EXERCISE OBJECTIVE: Leave out the pictures and retype exactly the lines from the one with "The image size is (1080, 553)." through the end of the records.

+ + +

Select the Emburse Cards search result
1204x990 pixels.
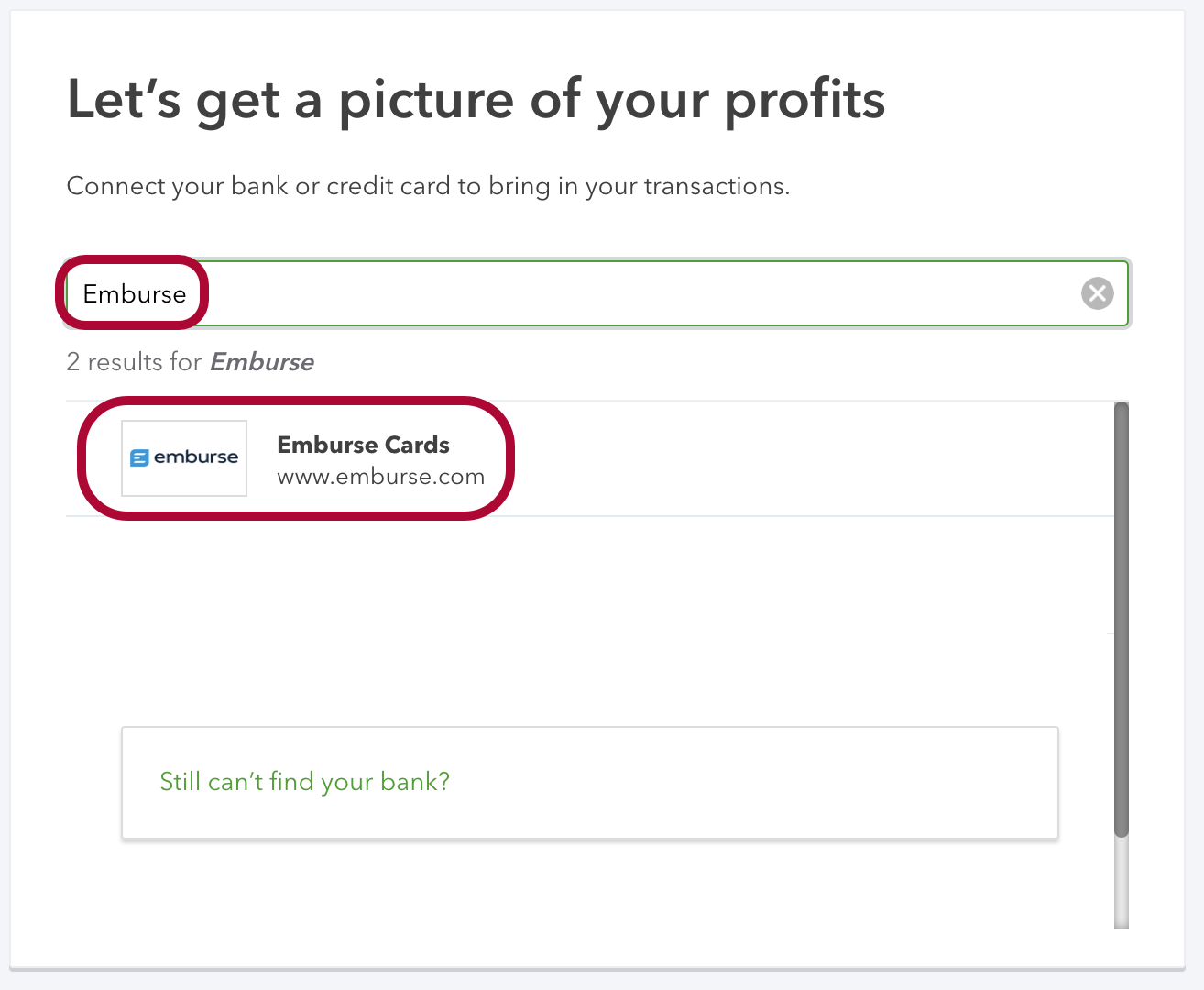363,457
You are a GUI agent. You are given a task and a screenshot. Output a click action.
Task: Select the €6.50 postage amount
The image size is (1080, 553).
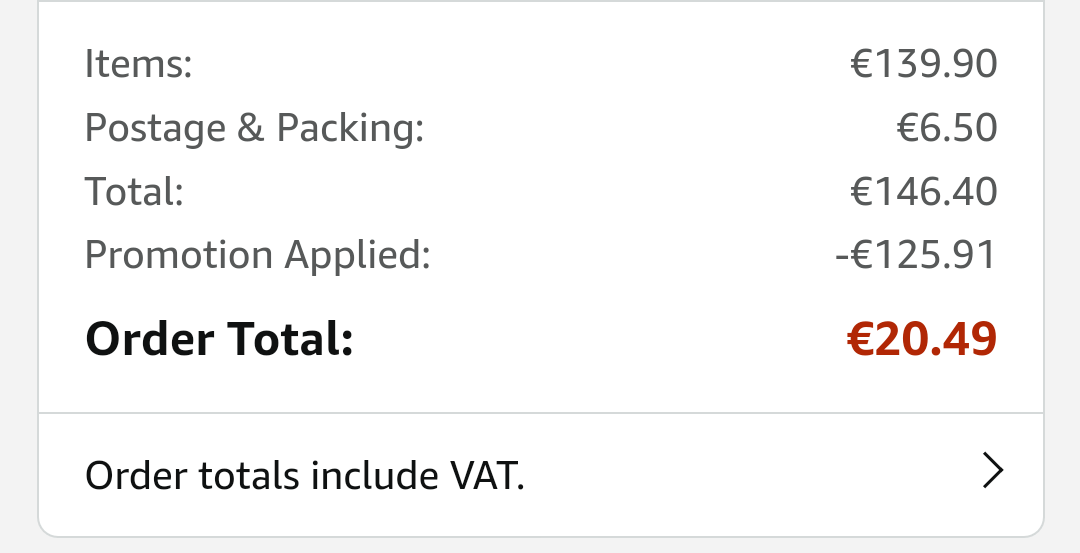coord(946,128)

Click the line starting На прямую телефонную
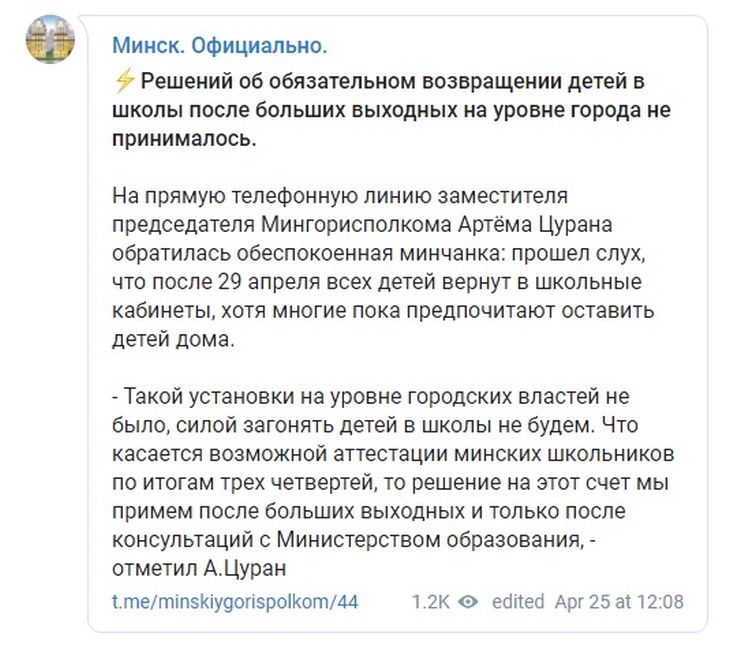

+ + +

TASK ANSWER:
The image size is (1080, 553).
coord(946,128)

Click the line starting На прямую телефонную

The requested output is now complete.